Yeah–for everyone who’s about to say, “Hey, I watch porn and I still have a healthy relationship,” GREAT. You’re not the problem. The men who do spend 6 hours in the basement because your wife or girlfriend isn’t a 19-year-old half-Asian with 42JJ boobs who enjoys golden showers and bukkake…you’re the problem.
Rihilism
@David in NY: Oh, I don’t think you’re being old-fashioned. I can see the woman’s side too. When I suggested talking to kids about it, that’d be one of the first things I’d talk about…
Thymezone
WTH? I have never looked at porn, in any medium, except for the time my friend Brian talked me into going to a porn movie back in 1973 and I left after about ten minutes.
I am not on a crusade, I don’t give a fig what anyone looks at as long as it’s legal. You can have porn apps on your smartphone for all I care. I just don’t care for it. I prefer actual, hands on experience, and if there is another person present, hey, so much the better. Pictures of other people doing the sexy do absolutely nothing for me.
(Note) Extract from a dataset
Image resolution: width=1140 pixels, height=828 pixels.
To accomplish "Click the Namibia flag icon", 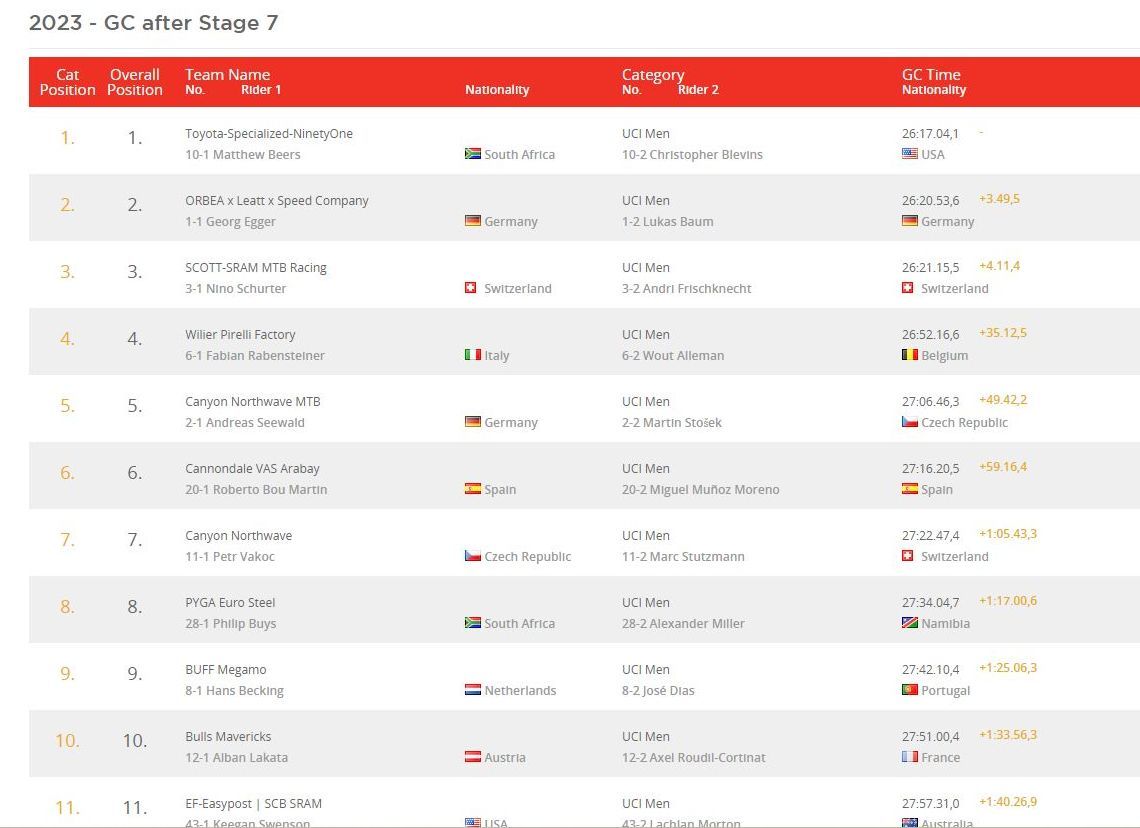I will [909, 623].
But more to the point, what kind of moron shit is it to proclaim that all men like porn? That’s just bullshit.
Studly Pantload, the emotionally unavailable unicorn
@Greyjoy: I call rubbish (heh). It’s like saying, anyone who has an ocassional drink will wind up living the life of Ben in Leaving Las Vegas. I’ll daresay you can’t back up that assertion with a credible source.
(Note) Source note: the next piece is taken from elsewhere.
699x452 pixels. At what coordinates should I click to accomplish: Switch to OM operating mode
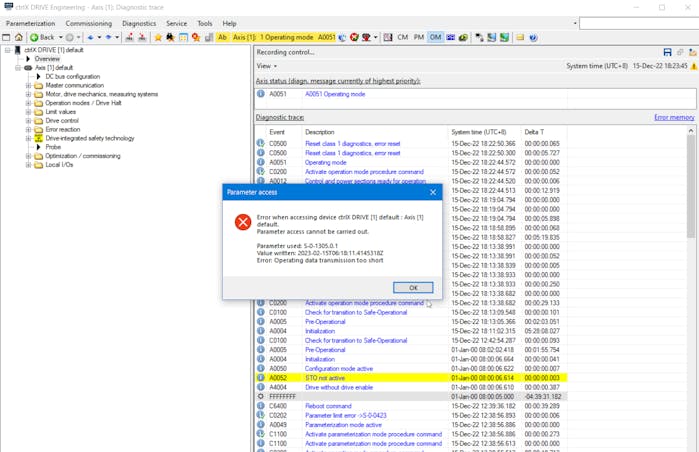(x=435, y=37)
@Thymezone: It’s a hard and fast rule in life that there are no hard and fast rules in life. (Speaking of which, “Hard & Fast Rules 3: Revenge of the Midgets” is a great kink DVD.) (I kid – I find the commercial grade stuff unwatchable. Real people capturing themselves actually enjoying themselves is more my speed, should I feel the need.)
Chet
No, it’s a pretty enduring reality. Most recently researchers at one college or another had to scrap plans to research the effect of regular viewing of pornography on men because they couldn’t find a control group – literally every single man they interviewed regularly viewed pornography.
In your case, it seems we’ve found one of the 2%.
smintheus
@Chet:
No, obviously it’s not. I’ve never watched any either and have no desire to. A reality-based cliche would be ‘some men are pigs’, except that might raise the question ‘which ones?’.
arguingwithsignposts
@Studly Pantload, the emotionally unavailable unicorn:
Except Rule #34
Menzies
@Jerzy Russian:
Heh. We do one porn movie every year. I found out this year, due to my partner being chair of the same group I worked for for a few years, that technically we don’t have the rights to those movies, but that no one really cares.